[Stored data entries]
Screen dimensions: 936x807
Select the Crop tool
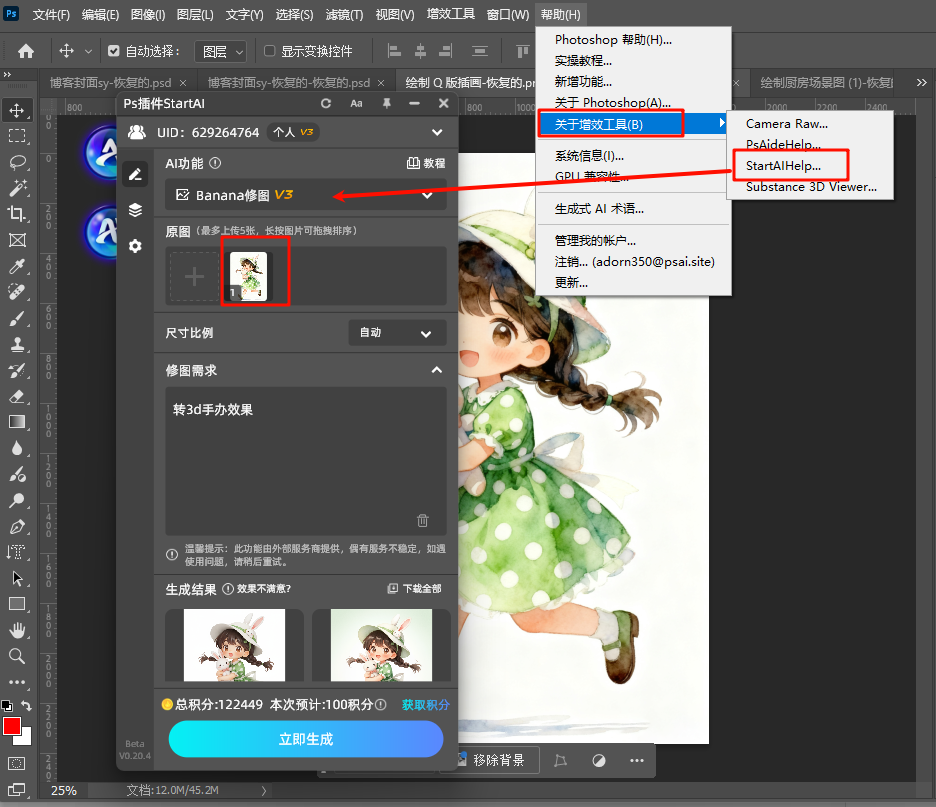click(x=17, y=213)
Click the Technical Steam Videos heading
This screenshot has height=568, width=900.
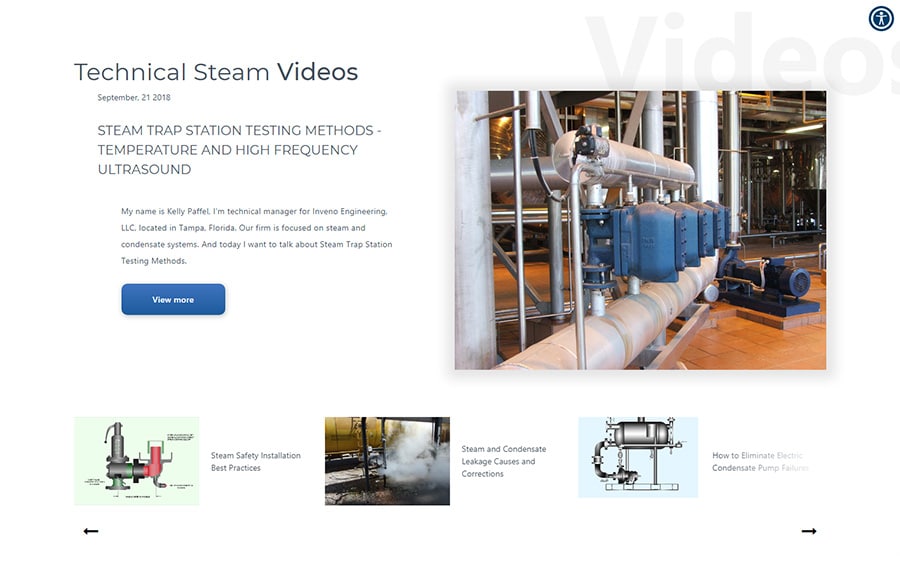coord(216,72)
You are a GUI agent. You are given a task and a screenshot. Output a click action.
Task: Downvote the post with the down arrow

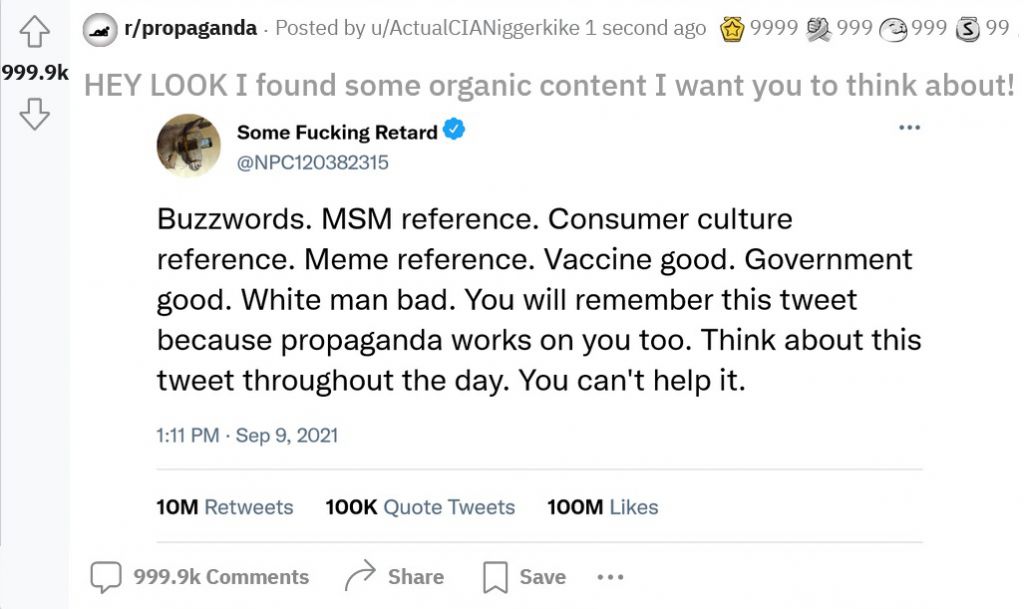click(x=34, y=117)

#### THE TASK
All the records need to be printed again exactly as written, though without their pictures.

#### WRITTEN ANSWER
Screen dimensions: 936x807
Select the Crop tool
click(x=17, y=213)
Click the Technical Steam Videos heading
This screenshot has height=568, width=900.
coord(216,72)
You are a GUI agent. You are given a task and a screenshot. Output a click action.
Task: Downvote the post with the down arrow

click(x=34, y=117)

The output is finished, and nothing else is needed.